А вот мой вариант, очевидно неизвестный повествователю. Поздней осенью 1915 года Мандельштам выехал из Коктебеля в собственном пальто хозяина “Бубен”, ибо по беспечности или иному чему заложил или потерял свое. И когда год спустя, в тех же “Бубнах” грек – поэту: “А помните, господин Мандельштам, когда вы уезжали, шел дождь и я вам предложил свое пальто”, поэт – греку: “Вы можете быть счастливы, ваше пальто весь год служило поэту”.

Не говоря уже о непрерывном шоколаде в кредит – шоколаде баснословном. Так одного из лучших русских поэтов любило одно из лучших мест на земле: от поэта Максимилиана Волошина до полуграмотного хозяина нищей кофейни.

“Мандельштам шел по берегу, выжженному солнцем и выметенному постоянным унылым коктебельским ветром. Недовольный, голодный, гордый, смешной, безнадежно влюбленный в женщину-врача, подругу армянина, которая сидит теперь на своей веранде в розовом прелестном капоте и пьет кофе – вкусный жирный кофе, – и ест горячие домашние булки, сколько угодно булок...”

Товарищ пишущий, я никогда не ходила в розовых прелестных капотах, я никогда не была ни очень хорошенькой, ни просто хорошенькой, ни немного, ни много вульгарной, я никогда не была женщиной-врачом, никогда меня не содержал черномазый армянин, в такую “меня” никогда не был до беспамятства влюблен поэт Осип Мандельштам.
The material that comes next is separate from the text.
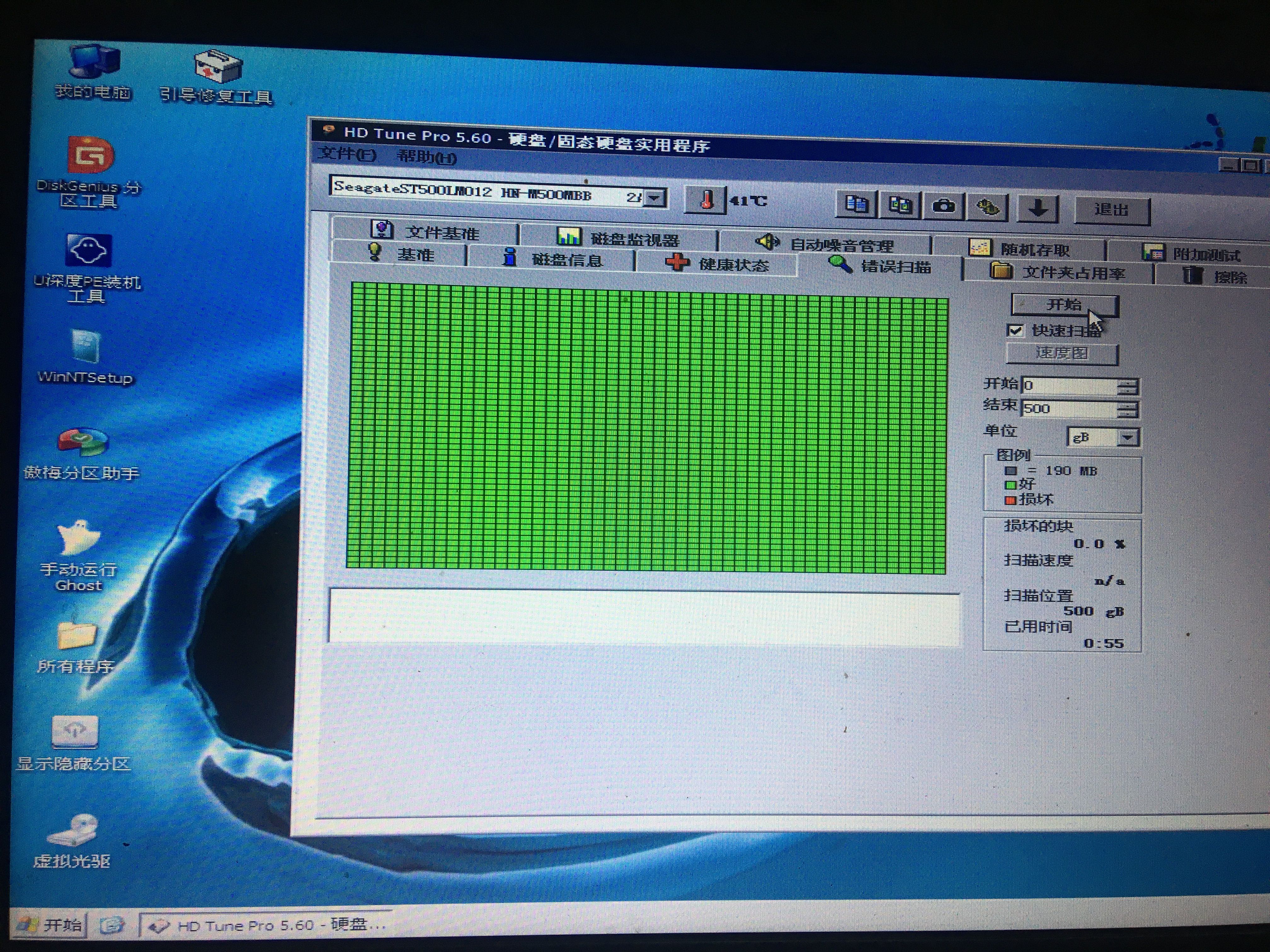
Task: Click the camera screenshot toolbar icon
Action: click(944, 206)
Кроме того, повторяю, Коктебель – место пусто, в нем никогда не было жирных сливок, только худосочное (с ковыля!) и горьковатое (с полыни!) козье молоко, никогда в нем не было и горячих домашних булок, вовсе не было булок, одни только сухие турецкие бублики, да и то не сколько угодно. И если поэт был голоден – виноват не “злой хозяин” Максимилиан Волошин, а наша общая хозяйка – земля. Здесь – земля Восточного Крыма, где ваша, автора воспоминаний, нога никогда не была.
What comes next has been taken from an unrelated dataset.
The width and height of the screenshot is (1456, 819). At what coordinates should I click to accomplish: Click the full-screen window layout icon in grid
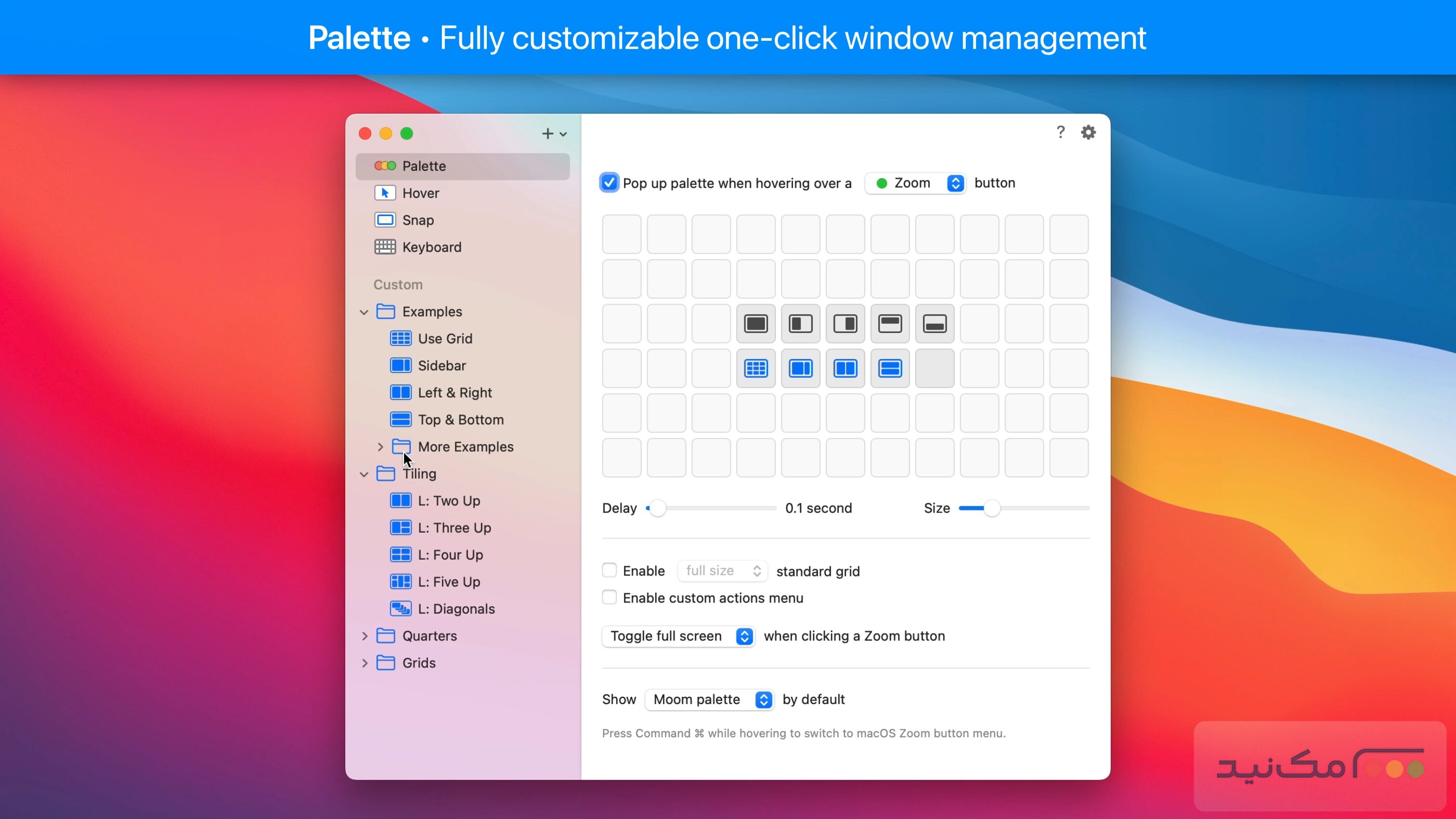coord(756,324)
Вы, провозгласив эти стихи Мандельштама одними из лучших в русской литературе, в них ничего не поняли. “Крымские” стихи написаны в Крыму, да, но по существу своему – Владимирские. Какие же в Крыму – “темные деревянные юродивые слободы”? Какие – “туманные монашки?”? Стихи написаны фактически в Крыму, по существу же – изнутри владимирских просторов. Давайте по строкам:

Не веря воскресенья чуду,На кладбище гуляли мы.Ты знаешь, мне земля повсюдуНапоминает те холмы.